I was trying to implement 101 quant trading factors that were published by WorldQuant (https://arxiv.org/pdf/1601.00991.pdf).
A typical factor is about processing stocks' price and volume information along with both time dimension and stock dimension. Take the example of alpha factor #4: (-1 * Ts_Rank(rank(low), 9)). This is a momentum alpha signal. low is a panel of stocks' low price within a certain time period. rank is a cross-sectional process of ranking panel’s each row (a time snapshot). Ts_Rank is a time-series process of moving_rank panel’s each column (a stock) with a specified window.
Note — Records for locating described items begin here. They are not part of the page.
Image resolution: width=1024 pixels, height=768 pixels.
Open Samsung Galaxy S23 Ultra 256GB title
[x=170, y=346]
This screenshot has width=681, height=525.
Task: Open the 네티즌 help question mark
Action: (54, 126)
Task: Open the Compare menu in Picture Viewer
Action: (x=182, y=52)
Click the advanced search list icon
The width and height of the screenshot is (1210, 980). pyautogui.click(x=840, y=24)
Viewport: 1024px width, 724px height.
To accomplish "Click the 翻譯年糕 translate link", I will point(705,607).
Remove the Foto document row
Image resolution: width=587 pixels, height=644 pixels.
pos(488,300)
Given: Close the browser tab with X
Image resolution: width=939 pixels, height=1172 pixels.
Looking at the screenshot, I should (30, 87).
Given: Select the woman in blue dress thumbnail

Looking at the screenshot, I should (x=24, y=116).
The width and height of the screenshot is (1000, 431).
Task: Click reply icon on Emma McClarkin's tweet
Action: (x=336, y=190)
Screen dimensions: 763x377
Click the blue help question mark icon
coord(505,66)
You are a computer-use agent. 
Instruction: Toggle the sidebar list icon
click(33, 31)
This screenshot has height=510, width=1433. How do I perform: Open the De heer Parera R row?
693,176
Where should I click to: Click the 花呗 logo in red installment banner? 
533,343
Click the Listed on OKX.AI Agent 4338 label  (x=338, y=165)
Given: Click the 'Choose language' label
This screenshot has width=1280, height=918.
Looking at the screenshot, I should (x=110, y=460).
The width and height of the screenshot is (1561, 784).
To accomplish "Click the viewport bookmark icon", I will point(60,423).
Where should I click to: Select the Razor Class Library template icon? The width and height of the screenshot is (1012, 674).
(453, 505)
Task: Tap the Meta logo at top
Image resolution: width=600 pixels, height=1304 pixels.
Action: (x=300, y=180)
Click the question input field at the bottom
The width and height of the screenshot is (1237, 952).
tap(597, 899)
Intuitively, the Pandas dataframe or NumPy matrix should fit the implementation of 101 alpha factors. Below is the best implementation using NumPy I got so far. However, the performance was too low. On my Intel core i7 windows machine, it took around 45 seconds to run the alpha #4 factor with a 5000 (trade dates) by 200 (stocks) matrix as input.
I also came across DolphinDB, a time series database with built-in analytics features (https://www.dolphindb.com/downloads.html). For the same factor Alpha#4, DolphinDB ran for mere 0.04 seconds, 1000 times faster than the NumPy version. However, DolphinDB is commercial software. Does anybody know better python implementations? Or any tips to improve my current python code to achieve performance comparable to DolphinDB?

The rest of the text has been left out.